Tradesman1 :
Intel in Dual channel sees the DRAM as a 128 bit device, in tri channel on 1366 as a 192 bit device and in quad mode on 2011 as a 256 bit device
If they were ganged that would be true. However, Intel has used interleaved memory for quite some time; AMD supports it as well as far as I know. Interleaving ping-pongs physical address space assignments along cache block sized chunks (64 bytes) between banks, ranks, and channels (each can be enabled independently).
No interleaving:
Addresses 0-63 will be on channel0, rank0, bank0
Addresses 64-127 will be on channel0, rank0, bank0
Addresses 128-191 will be on channel0, rank0, bank0
Addresses 192-255 will be on channel0, rank0, bank0
This pattern repeats until channel0,rank0,bank0 is full, then moves on to channel0,rank0,bank1 and so on.
Channel interleaving:
Addresses 0-63 will be on channel0, rank0, bank0
Addresses 64-127 will be on channel1, rank0, bank0
Addresses 128-191 will be on channel2, rank0, bank0
Addresses 192-255 will be on channel3, rank0, bank0
Addresses 256-319 will be on channel0,rank0, bank0
This pattern repeats until rank0,bank0 is full on each channel, then moves on to rank0,bank1, and so on.
Bank interleaving:
Addresses 0-63 will be on channel0, rank0, bank0
Addresses 64-127 will be on channel0, rank0, bank1
Addresses 128-191 will be on channel0, rank0, bank2
Addresses 192-255 will be on channel0, rank0, bank3
Addresses 256-319 will be on channel0, rank0, bank4
Addresses 320-383 will be on channel0, rank0, bank5
Addresses 384-447 will be on channel0, rank0, bank6
Addresses 448-511 will be on channel0, rank0, bank7
Addresses 512-575 will be on channel0, rank0, bank0
This pattern repeats until all of the banks on channel0, rank0 are full, and then moves on to channel0, rank1 (if installed) and eventually to channel1, rank0.
Channel and bank interleaving:
Addresses 0-63 will be on channel0, rank0, bank0
Addresses 64-127 will be on channel1, rank0, bank0
Addresses 128-191 will be on channel2, rank0, bank0
Addresses 192-255 will be on channel3, rank0, bank0
Addresses 256-319 will be on channel0, rank0, bank1
Addresses 320-383 will be on channel1, rank0, bank1
Addresses 384-447 will be on channel2, rank0, bank1
Addresses 448-511 will be on channel3, rank0, bank1
This pattern repeats through the 8 DDR3 banks until all are full, then moves on to the next rank.
The benefit of using four independent 64-bit DRAM channels over a single large 256-bit DRAM channel is reduced latency for small datasets, especially those that have little spatial locality.
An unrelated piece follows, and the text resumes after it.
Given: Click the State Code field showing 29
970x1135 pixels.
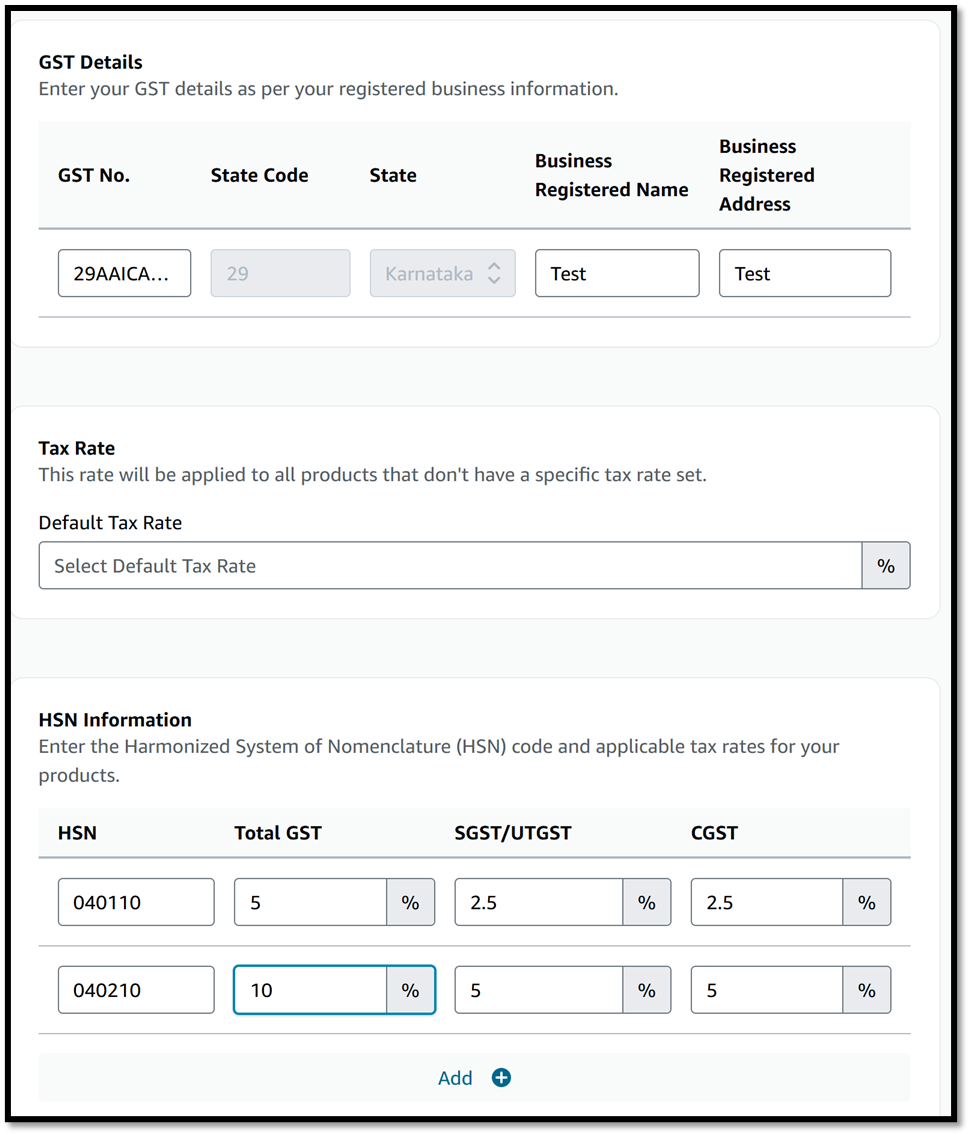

Loading a physically contiguous 256 byte dataset aligned on a 256 byte boundary using channel interleaving would be incredibly quick. Just select rank0,bank0 and read the desired column address. However, loading the same data set using bank interleaving requires opening four rows on four banks on one channel (banks 0,1,2,3) and burst transferring from all of them sequentially. Multiple channels does not help here. Without any interleaving, the memory controller would have to perform four separate read operations from the same row (or two rows if it crosses a row boundary) from a single bank.
Similarly, loading a physically contiguous 64 byte data set (a single cache block) using channel interleaving would be quick if the memory controller could operate all four channels independently, but if the channels are ganged together, 192 bytes out of 256 bytes will be masked off. As a result, loading two or more unrelated 64-byte datasets may result in a block which incurs a latency penalty. Loading the same 64 byte data set using bank interleaving is very simple as well. However, if no interleaving is done, the memory controller may be blocked while it waits for another read operation on the same bank to complete. Ganging in a bank-interleaved configuration would be quite useless as there's non-unit stride between the addresses associated with each channel.
Channel and bank interleaving provides the best of both worlds and results in lower random access times across the board.